= Testo fornito =
La più giusta delle proteste, ma nel momento più sbagliato. Dopo anni di tensioni sulla difficile situazione delle pompe di benzina, i cui margini di profitto sono compressi da più parti e nel mezzo dell’infinita polemica sulle accise e sul costo del carburante, il Coronavirus tocca il nervo scoperto portando al blocco dei gestori esattamente nel mezzo della crisi più grave che l’Italia abbia sperimentato da molti decenni a questa parte. Sciopero inopportuno? Ognuno tragga le proprie conclusioni, ma con il dovere di capire da dove nasce questa situazione.

= Dati forniti =
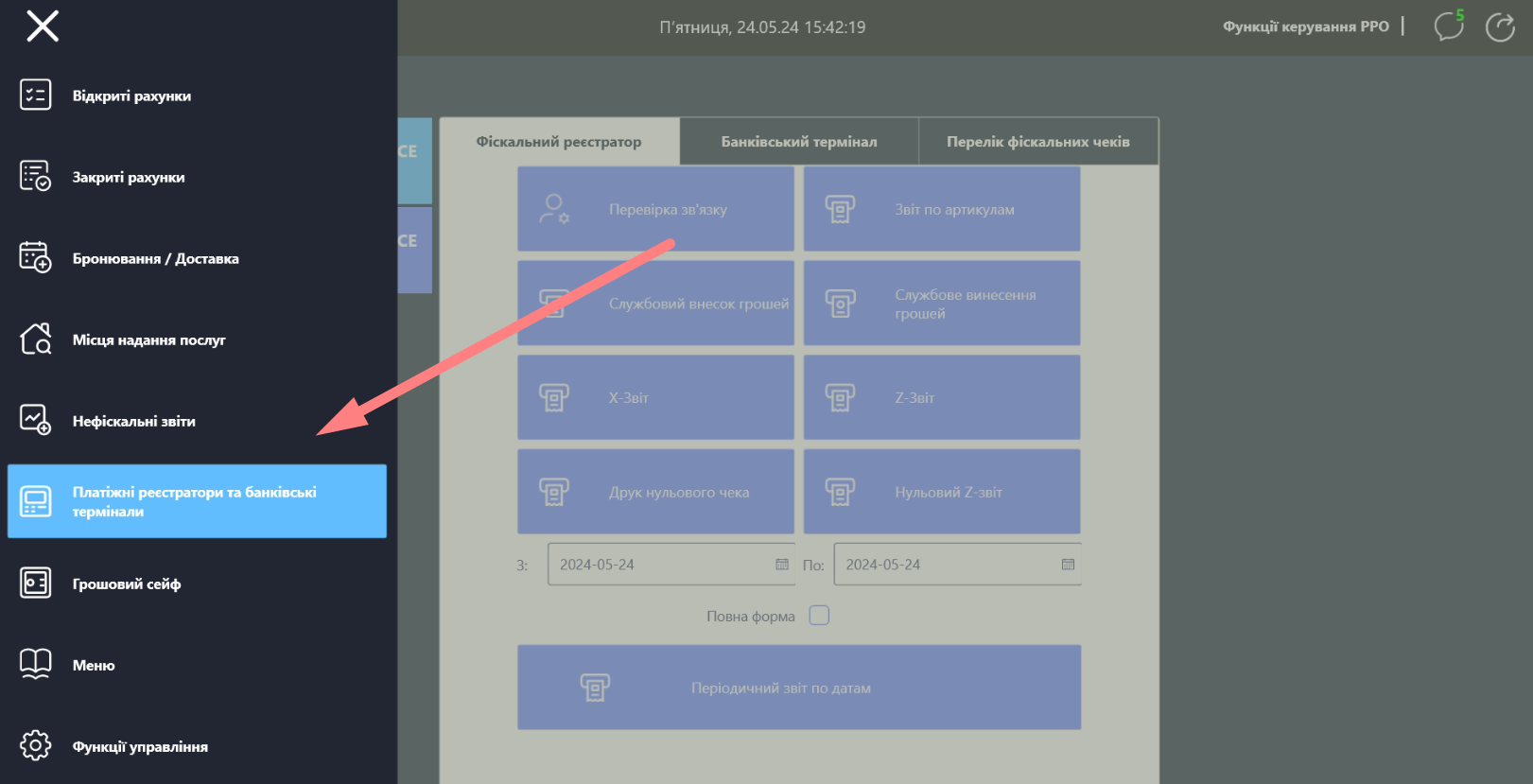Image resolution: width=1533 pixels, height=784 pixels.
Task: Click the Бронювання / Доставка calendar icon
Action: [x=36, y=257]
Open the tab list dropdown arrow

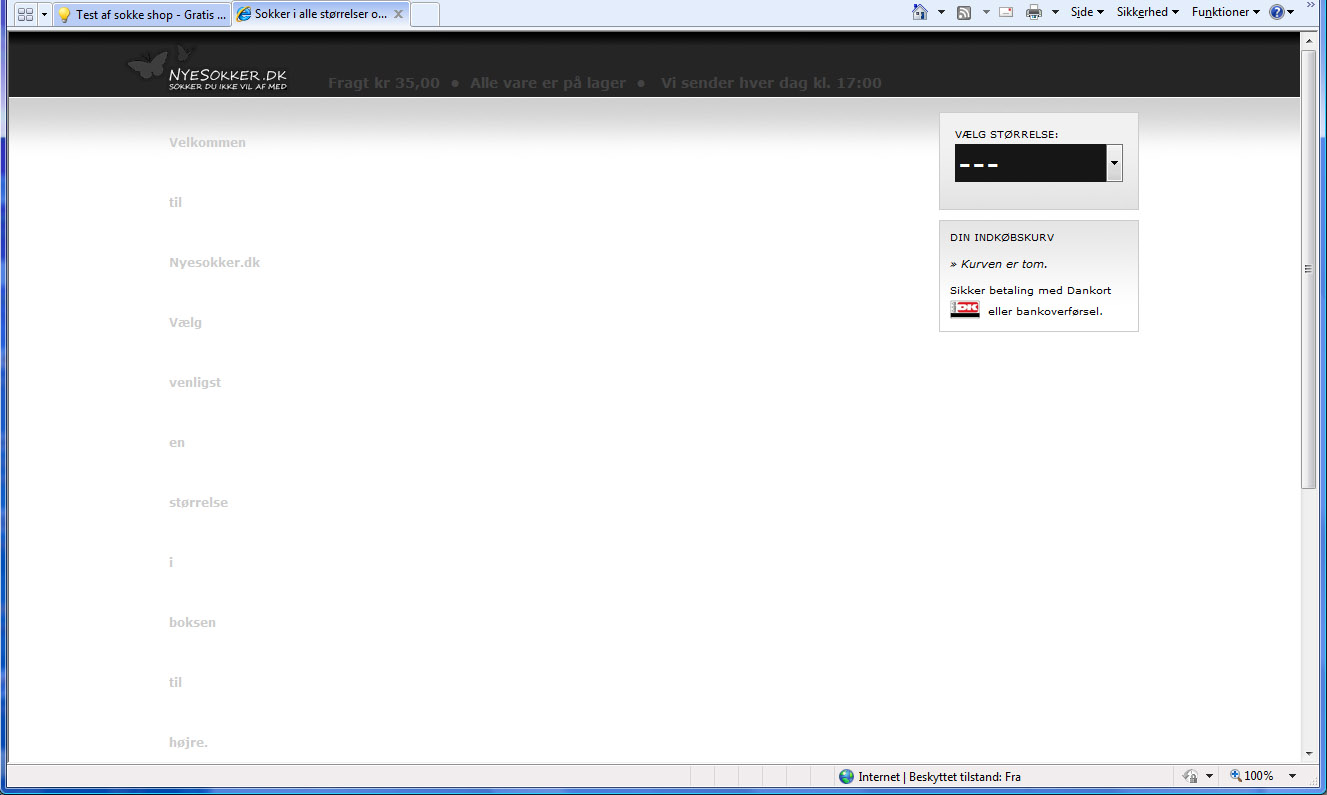[x=44, y=15]
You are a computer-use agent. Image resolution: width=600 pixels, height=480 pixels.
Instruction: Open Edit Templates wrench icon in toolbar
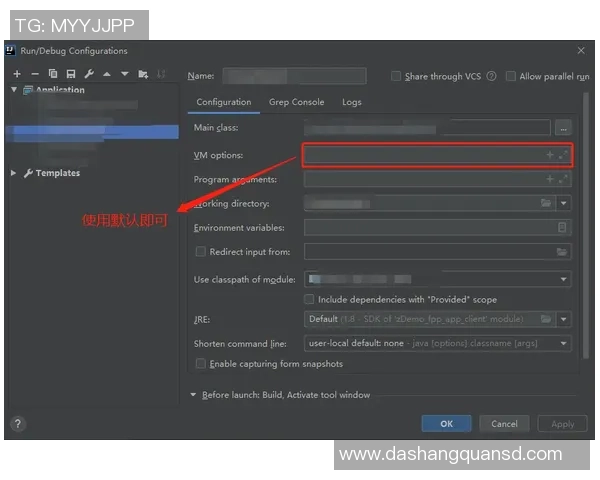click(x=88, y=74)
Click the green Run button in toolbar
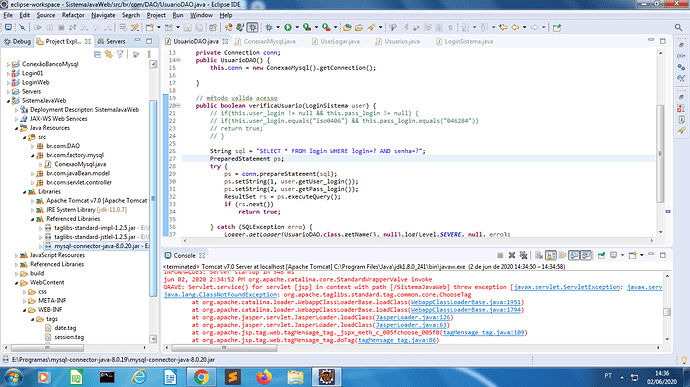Image resolution: width=690 pixels, height=387 pixels. tap(288, 27)
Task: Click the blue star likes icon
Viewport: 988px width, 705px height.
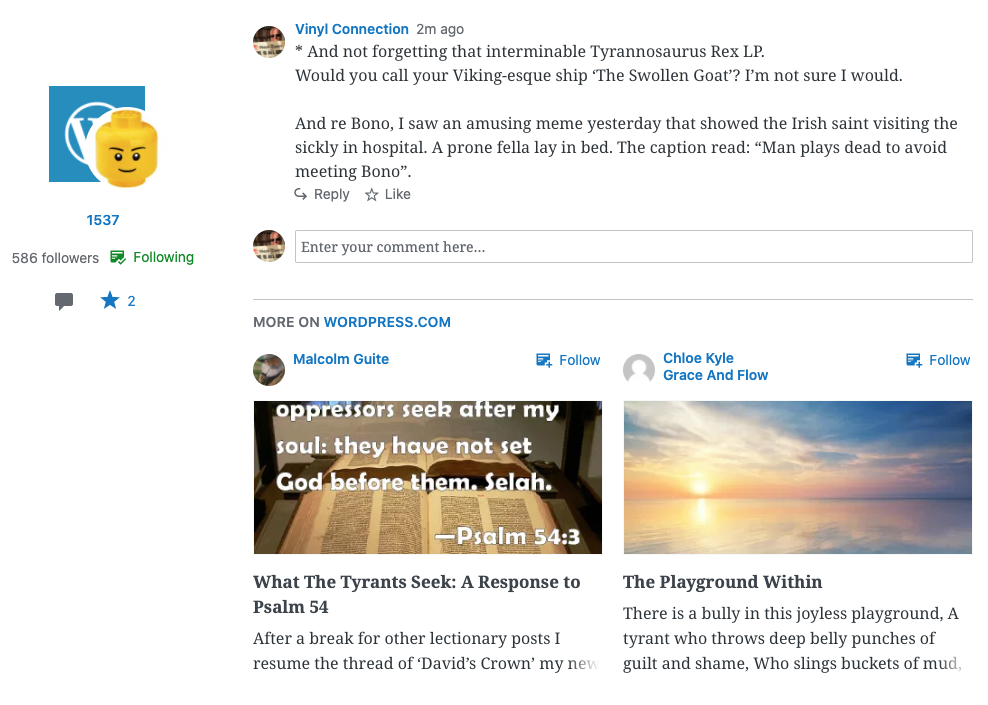Action: [110, 300]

= Problemi da risolvere =
1) Rispondi a queste domande sul testo relativo alla protesta dei benzinai:
(a) Come viene definita la protesta nella prima frase?
(b) Che cosa tocca il nervo scoperto?
(c) Quale dovere accompagna la libertà di trarre le proprie conclusioni?
2) Ricopia dal testo relativo alla protesta dei benzinai il passo che comincia con "La più giusta" e prosegue fino a "nasce questa situazione.".

= Risposte numerate =
1)
(a) La più giusta delle proteste, ma nel momento più sbagliato.
(b) Il Coronavirus.
(c) Il dovere di capire da dove nasce questa situazione.

2)
La più giusta delle proteste, ma nel momento più sbagliato. Dopo anni di tensioni sulla difficile situazione delle pompe di benzina, i cui margini di profitto sono compressi da più parti e nel mezzo dell’infinita polemica sulle accise e sul costo del carburante, il Coronavirus tocca il nervo scoperto portando al blocco dei gestori esattamente nel mezzo della crisi più grave che l’Italia abbia sperimentato da molti decenni a questa parte. Sciopero inopportuno? Ognuno tragga le proprie conclusioni, ma con il dovere di capire da dove nasce questa situazione.